Saved entries:
--------------------------------

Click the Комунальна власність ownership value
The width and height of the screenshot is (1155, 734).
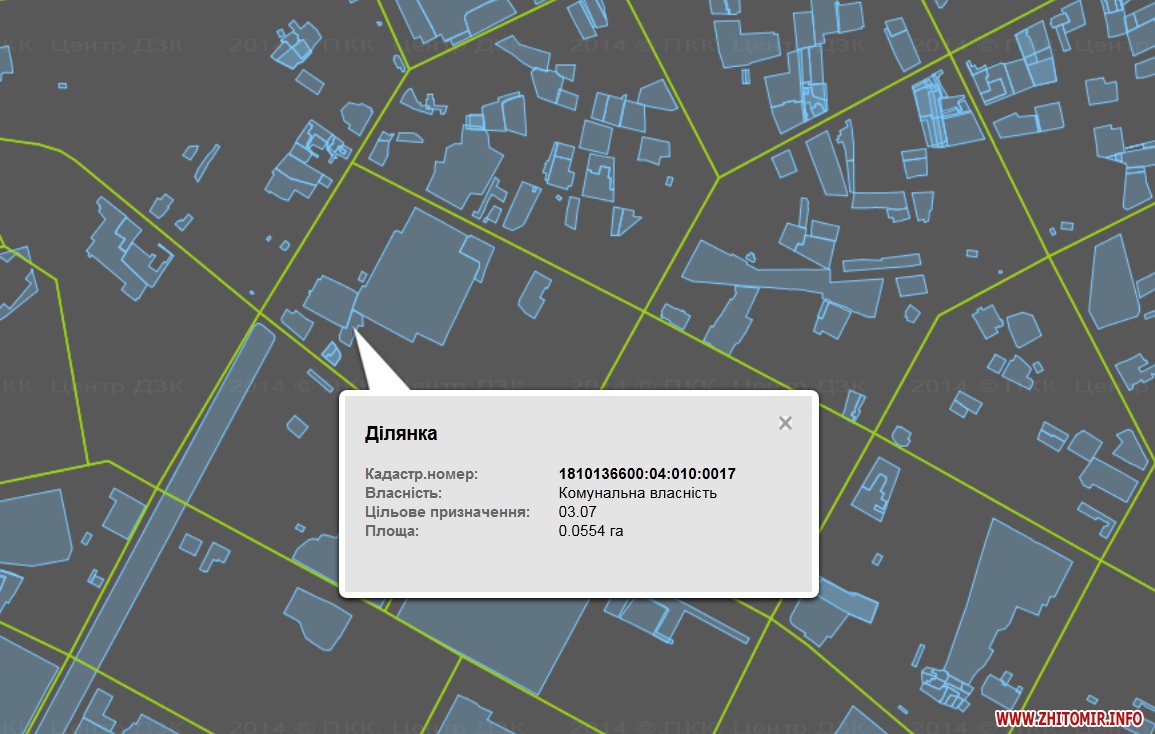click(637, 493)
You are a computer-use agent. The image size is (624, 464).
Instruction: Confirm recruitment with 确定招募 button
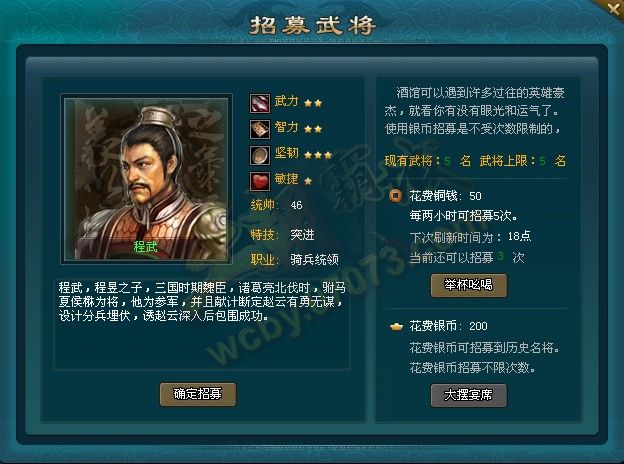coord(198,394)
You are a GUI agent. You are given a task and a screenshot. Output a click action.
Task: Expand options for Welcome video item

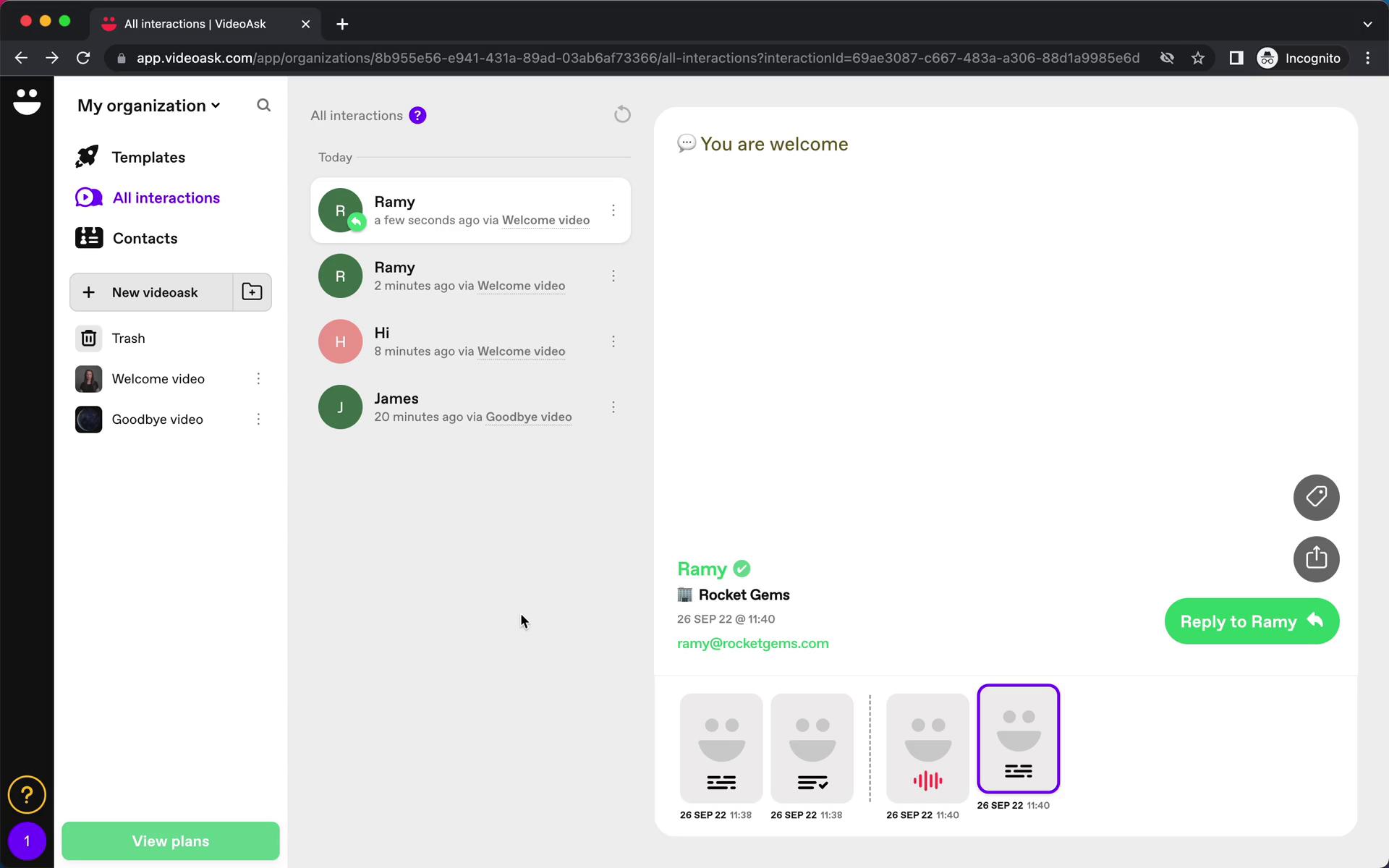[258, 378]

--------------------------------

What the task asks
Word for word, set down every line of the records above, and leave the pictures out.

Answer box
Click the Комунальна власність ownership value
The width and height of the screenshot is (1155, 734).
click(637, 493)
You are a computer-use agent. The image size is (624, 464).
Instruction: Confirm recruitment with 确定招募 button
coord(198,394)
You are a GUI agent. You are given a task and a screenshot. Output a click action.
Task: Expand options for Welcome video item

[258, 378]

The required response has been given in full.